Die Fusionsbefürworter operieren und tauschen schweizweit, wenn nicht europaweit Erfahrungen. Es gibt diverse Studien zu Fusionen. Der Kanton Luzern orientiert sich unter anderem auch an Studien aus dem Süd-Deutschenraum. Der Kanton hat aber auch selber Studien in Auftrag gegeben. Zum Beispiel wollte er herausfinden, wie der Kanton Fusionen fördern kann. Im Auftrag stand explizit, dass der weitere Werdegang der neuen Gemeinde nicht untersucht werden solle. Es gibt auch keine separate Studie dazu. Offensichtlich interessiert sich der Kanton nicht für das Wohl der Gemeinden nach der Fusion, sondern nur für die Fusion. Auf der Homepage des Kantons (Gemeindereform 2000+) findet man ausserdem eine Anleitung für Gemeinden "Eine Fusion erfolgreich umsetzen". Im Werk wird erläutert, wie man eine "Fusion in fünf Phasen" umsetzt.

Fusionen sind also weitgehend zentral von der kantonalen Verwaltung gesteuerte Vorgänge. Das Ziel ist die Stärkung der Stadt und die Abschwächung der ländlichen Gegenden. Ausserdem wird ein zentralisiertes System geschaffen, wo einige wenige Personen viel Macht besitzen.

Erfolgskonzept der Schweiz

Der Grund für den Erfolg der kleinen und ressourcenarmen Schweiz liegt in den kleinen, dezentral, föderalistisch und demokratisch organisierten Strukturen. Dies zeigen unter anderem auch Untersuchungen von Friedensnobelpreisträger Johan Galtung. Demokratie bedeutet Mehrheiten finden, dies braucht Zeit und ist somit träge. Trägheit und Föderalismus bedeuten Stabilität. Das Ergebnis wird von einer breiten Basis getragen. Und Stabilität ist genau das, was sich jede Firma und jede Person auf dieser Welt wünscht. Nur dadurch weiss man worauf man sich einlässt, was man zu erwarten hat. Dezentrale Organisation bedeutet, es gibt viele kleine Einheiten, die genau auf die Anliegen ihrer Bürger eingehen können und die sich gegenseitig konkurrieren und somit für eine gute Qualität des Angebots sorgen. Und genau diese Vorteile sollen nun abgeschafft werden.

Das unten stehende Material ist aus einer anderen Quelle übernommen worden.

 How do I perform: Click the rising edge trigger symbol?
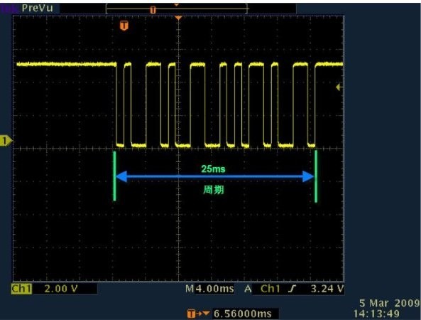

Wenn wir die Struktur der Schweizer Unternehmen betrachten, stellen wir fest: Ohne KMU's läuft nichts. Auch hier haben die Schweizer mit einer kleinen dezentralen Organisation international Erfolg. Grosse Strukturen sind für den Konsument, bzw. den Bürger schlecht. Sie schränken aufgrund weniger Anbieter die Auswahl ein und hindern innovatives Verhalten. Denn statt das alle mitdenken, ist nur noch ein ausgewählter Kreis für den Fortschritt verantwortlich. Durch die vielen verschiedenen Teilnehmer ist eine dezentrale Organisation in kleinen Einheiten letztendlich das flexibelste und anpassungsfähigste System für die Zukunft! Sei es im Wirtschafts-, im Gesellschafts- oder im Staatswesen.